_Problems and tasks_:
1. In the e-voting text, what length must the electoral board members' passwords have?
2. Please resume the e-voting text after its last sentence.

_Text under study_:
These 3 points narrow down the scope of the failure: the configuration and voting phases were technically feasible, but not the tally phase.

Then, the key question is: what kind of cryptographic material, requiring external interaction of the electoral board (via USB keys), is generated during the Configuration phase and not used until the Tally phase? The Electoral Board Secret Key - EBsk (2.5 Electoral Board - System Specification).


During the Configuration phase, the setup component generates the electoral board key (EBpk, EBsk), an ElGamal key pair. EBsk is derived from the electoral board members' passwords, which must enforce a policy of a length between 24 and 64 characters, with digits, special characters, and upper/lower case (4.2 SetupTally - System Specification). This makes any kind of brute-force attack practically unfeasible, and requires these passwords to be stored safely (for example, using secure USB keys).



As you can see in the code above, the passwords are wiped after EBsk is derived so even a forensic analysis of the setup component wouldn't have been useful (already highly unlikely due to the time that had elapsed between the Configuration phase and the moment they realized the USB keys were not working).

Eventually, during the Tally phase, the Electoral board members need to present their passwords again to derive EBsk (6.3.3 MixDecOffline - System Specification).


Please note that the Swiss Post e-voting system requires at least 2 electoral members.

A plausible scenario

The electoral board members were storing their passwords on these secure three USB keys.

During the preparatory step, they attempted to decrypt at least two of these USB keys, only to discover they couldn't. Without these passwords, the EBsk cannot be derived, so they realized the Tally phase would inevitably fail so they warned the Federal Chancellery accordingly.

Now, the question is: why on earth did three secure USB keys, which had been working fine up until that moment, all fail at the same time?

Once-in-a-lifetime Glitch or Sabotage?

This section will be short: I don't think three secure USB keys can fail at the same time.

Instead, if I had to come up with a realistic explanation I'd say that someone with physical access to those USB keys triggered the common built-in self-destruction feature present in this kind of hardened keys, by entering a wrong PIN multiple times.

_Data under study_:
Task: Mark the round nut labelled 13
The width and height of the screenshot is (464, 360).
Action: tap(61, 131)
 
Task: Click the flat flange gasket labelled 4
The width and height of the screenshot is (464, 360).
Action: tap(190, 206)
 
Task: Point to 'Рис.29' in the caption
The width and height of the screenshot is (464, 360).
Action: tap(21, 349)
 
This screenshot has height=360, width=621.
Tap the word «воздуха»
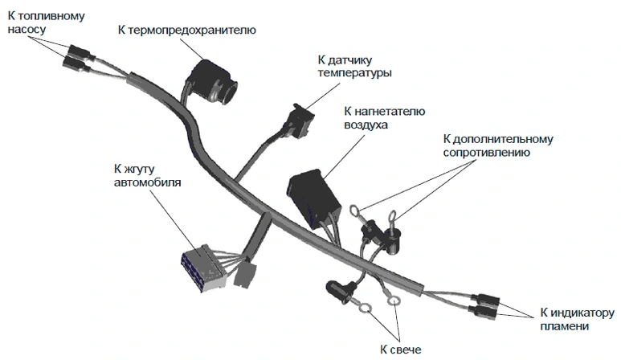[x=366, y=125]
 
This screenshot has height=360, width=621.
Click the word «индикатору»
[x=580, y=313]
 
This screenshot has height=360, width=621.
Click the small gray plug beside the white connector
[x=243, y=275]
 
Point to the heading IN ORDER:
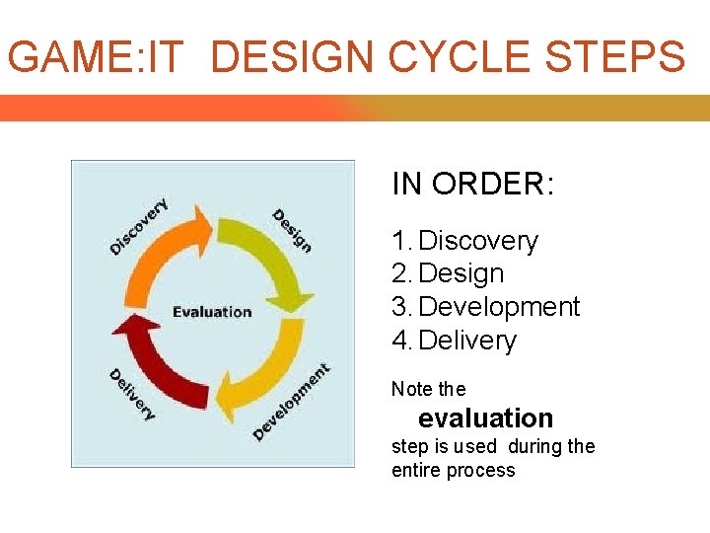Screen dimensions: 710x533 click(473, 184)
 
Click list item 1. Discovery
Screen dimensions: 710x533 click(465, 241)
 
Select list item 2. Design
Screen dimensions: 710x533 click(448, 273)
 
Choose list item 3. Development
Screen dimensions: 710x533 click(486, 307)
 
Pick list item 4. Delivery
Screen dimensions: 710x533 click(455, 341)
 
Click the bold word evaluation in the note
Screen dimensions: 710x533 click(485, 418)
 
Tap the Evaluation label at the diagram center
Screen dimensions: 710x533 click(212, 312)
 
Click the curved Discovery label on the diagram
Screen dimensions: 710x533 click(138, 228)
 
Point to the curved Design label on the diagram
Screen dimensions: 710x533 click(293, 230)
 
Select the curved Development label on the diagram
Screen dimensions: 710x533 click(292, 402)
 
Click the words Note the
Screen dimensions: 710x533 click(428, 389)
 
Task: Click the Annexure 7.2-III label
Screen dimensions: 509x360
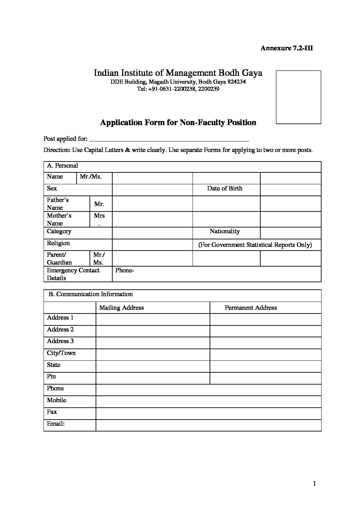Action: (x=287, y=48)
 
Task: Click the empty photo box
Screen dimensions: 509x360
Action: (x=298, y=97)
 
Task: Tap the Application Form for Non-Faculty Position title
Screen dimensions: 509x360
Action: (x=178, y=122)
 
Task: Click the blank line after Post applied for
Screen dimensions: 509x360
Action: (x=169, y=139)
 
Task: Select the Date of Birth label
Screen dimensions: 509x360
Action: (x=225, y=188)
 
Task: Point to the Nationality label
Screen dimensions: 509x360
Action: (x=225, y=231)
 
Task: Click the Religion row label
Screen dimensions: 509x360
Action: (x=58, y=243)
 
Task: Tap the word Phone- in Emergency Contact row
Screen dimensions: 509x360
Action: (x=125, y=270)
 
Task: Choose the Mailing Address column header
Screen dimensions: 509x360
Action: (x=121, y=308)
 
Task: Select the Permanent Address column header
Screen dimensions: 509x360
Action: (x=251, y=308)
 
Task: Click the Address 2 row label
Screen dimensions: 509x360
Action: (x=60, y=329)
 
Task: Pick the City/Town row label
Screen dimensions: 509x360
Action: (x=61, y=353)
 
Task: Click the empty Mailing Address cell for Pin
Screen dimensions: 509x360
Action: (x=153, y=378)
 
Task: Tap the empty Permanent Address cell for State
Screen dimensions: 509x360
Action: (x=265, y=366)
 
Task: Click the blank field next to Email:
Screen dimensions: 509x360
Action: (x=208, y=425)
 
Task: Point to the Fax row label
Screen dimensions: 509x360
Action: (x=52, y=412)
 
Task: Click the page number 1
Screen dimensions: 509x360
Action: (x=314, y=483)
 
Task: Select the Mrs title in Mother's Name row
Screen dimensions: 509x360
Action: (x=99, y=216)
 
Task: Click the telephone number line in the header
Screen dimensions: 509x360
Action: (x=178, y=89)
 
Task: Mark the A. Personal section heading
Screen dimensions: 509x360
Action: (x=63, y=166)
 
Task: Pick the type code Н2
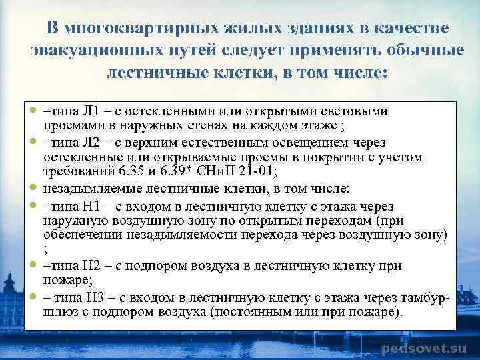(82, 267)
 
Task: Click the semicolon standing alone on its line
(45, 251)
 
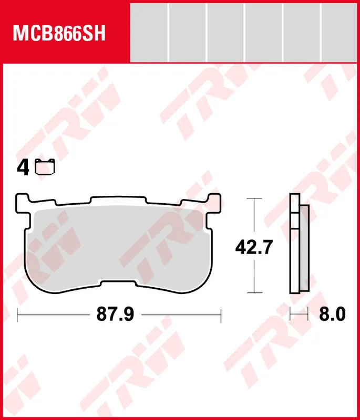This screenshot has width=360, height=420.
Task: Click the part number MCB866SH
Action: [x=59, y=34]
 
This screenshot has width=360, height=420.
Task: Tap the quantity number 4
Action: [x=23, y=168]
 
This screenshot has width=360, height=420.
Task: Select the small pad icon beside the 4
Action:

_Numbered answers_:
1. Between 24 and 64 characters.

2.
Why would someone do that? That's a totally different story. There could be multiple reasons, but you just need to read the reactions of experts in the media coverage to realize that for anyone opposed to e-voting, this "incident" is a total victory:

"The fact that this is happening now is a disaster," says Hermann. "It is devastating for electronic voting, because there are already many reservations about it. A glitch like this sets e-voting back years."

"political scientist Lucas Leemann believes the USB glitch is likely to give new momentum to critics of e-voting. "This is a significant setback," says Leemann. "It gives opponents a concrete example to point to the risks and problems."

Conclusions

E-Voting is a thorny topic. Ironically, people who work with computers don't usually trust them, so when a pivotal part of a democratic process is at stake, certain groups immediately lean toward the "absolutely not, paper please" position. That position is understandable, but it should also be supported by technical facts rather than belief or personal conviction. And that's when things start to get complicated.

From a technical perspective one could argue that even without e-voting, any modern election already relies on computers not just paper: information needs to be collected, analyzed, transmitted and presented. Yet, many people are simply oblivious to these underlying processes.

There are no simple answers to an incident of this type, and I'm sure the investigation will eventually clarify what happened. In the meantime, I think it is more productive to try to understand the situation than to attack e-voting as a whole.